═══ Source document ═══
Lessons in the Arts of Espionage #1 Call Centre Alpha
Oh what a brave new recruitment section, which doth have such people innit
[25-01-27]
First of all, as is tradition here in our Classified-K section, it’s Yasenevo Dossier time.
As I may have intimated, this is quite a substantial dossier, even rivalling the one concocted for the Mitrokhin Deception, and as such it contains a number of different subsections, all of which present the mugshots and, in some cases, names and/or cryptonyms or, as in this case, some nebulous letter-number designation, of a wide range of secret agents.
I thought for this missive I’d delve into the section denoted ‘Cognitive Infiltrators’. Selecting one at random, with the help of a very powerful and trusty D20, we’re going to kick off with this one.
It doesn’t, as it happens, have much info in the way of specific names, unfortunately. That’s nothing to do with any lack of security clearance on my part, I hasten to add. That’s just the way some of these cookies crumble here in the Wilderness of Mirrors. This one only has a curious designation which is merely the number 13-16. That could mean anything of course and my contact genuinely didn’t know. Whether it refers to some department or other, or room number in Thames House or VX perhaps, an operational number, or is some kind of substitution code, well, don’t ask me. Your analysis is as good as mine.
Anyhow, here’s what the mysterious agent looks like.
I’ve been pondering recently, as you do, about the recruitment section of the intelligence services.
═══ Supplied information ═══
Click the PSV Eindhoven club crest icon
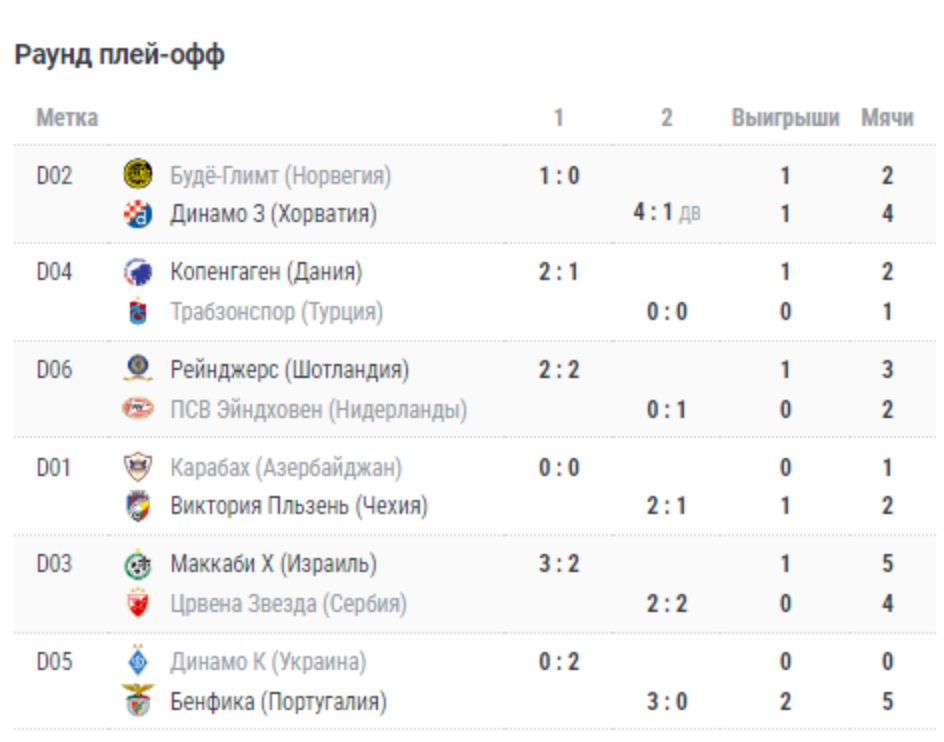 coord(138,409)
═══
## Tasks
A – Print the passage of the espionage post starting at "As I may have" and ending at "with this one.".
B – In the espionage post, what designation does the agent chosen from the "Cognitive Infiltrators" section have?
C – Write the next part of the espionage post, picking up after its final sentence about the recruitment section of the intelligence services.
The lines above are separate material and are not part of the espionage post.

## Task-by-task answers
A –
As I may have intimated, this is quite a substantial dossier, even rivalling the one concocted for the Mitrokhin Deception, and as such it contains a number of different subsections, all of which present the mugshots and, in some cases, names and/or cryptonyms or, as in this case, some nebulous letter-number designation, of a wide range of secret agents.
I thought for this missive I’d delve into the section denoted ‘Cognitive Infiltrators’. Selecting one at random, with the help of a very powerful and trusty D20, we’re going to kick off with this one.

B – The number 13-16.

C –
You see, they face some serious problems, involving both intelligence and psychology, and they will have surely encountered and confronted this problem already. In the old days, it would not have been so much of an issue because they tended to recruit people from very specific social groups (their own, that is). The proverbial Old Boys’ Network and all that. The Oxbridge set from good families, you know. Of course that’s how people like Philby got in, but we’ll not dwell on that guy too much at this present juncture. Except to say that he clearly didn’t have much in the way of a recruitment process. Indeed, in those days they largely dispensed with any recruitment process at all. Peter Wright notes as much in Spycatcher. Like ‘have you now or have you ever been a communist?’ ‘Nope.’ ‘Right, you’re in.’
Today, on the contrary, not only do they cast a wider net, but they feel they have to earn the algorithm’s outlay. That and their latest version of MIDAS (Metadata Analysis Software, to you and me). You could, hehe, perhaps suggest it’s somewhat anal of them, but hey, a spy’s gotta do what a spy’s gotta do and all that. If you have to use unnecessarily convoluted AI and other assorted machine tools, then better accept that as your lot in life.
Anyway, their real problem, like I say, is intelligence and psychology. There’s a great little quote from the ever irascible George Carlin which says something like ‘they want you to be intelligent enough to operate the machines and file bits of paper here and there, but they don’t want you intelligent enough to ask questions.’ And this applies as much to the intelligence services as to the general population.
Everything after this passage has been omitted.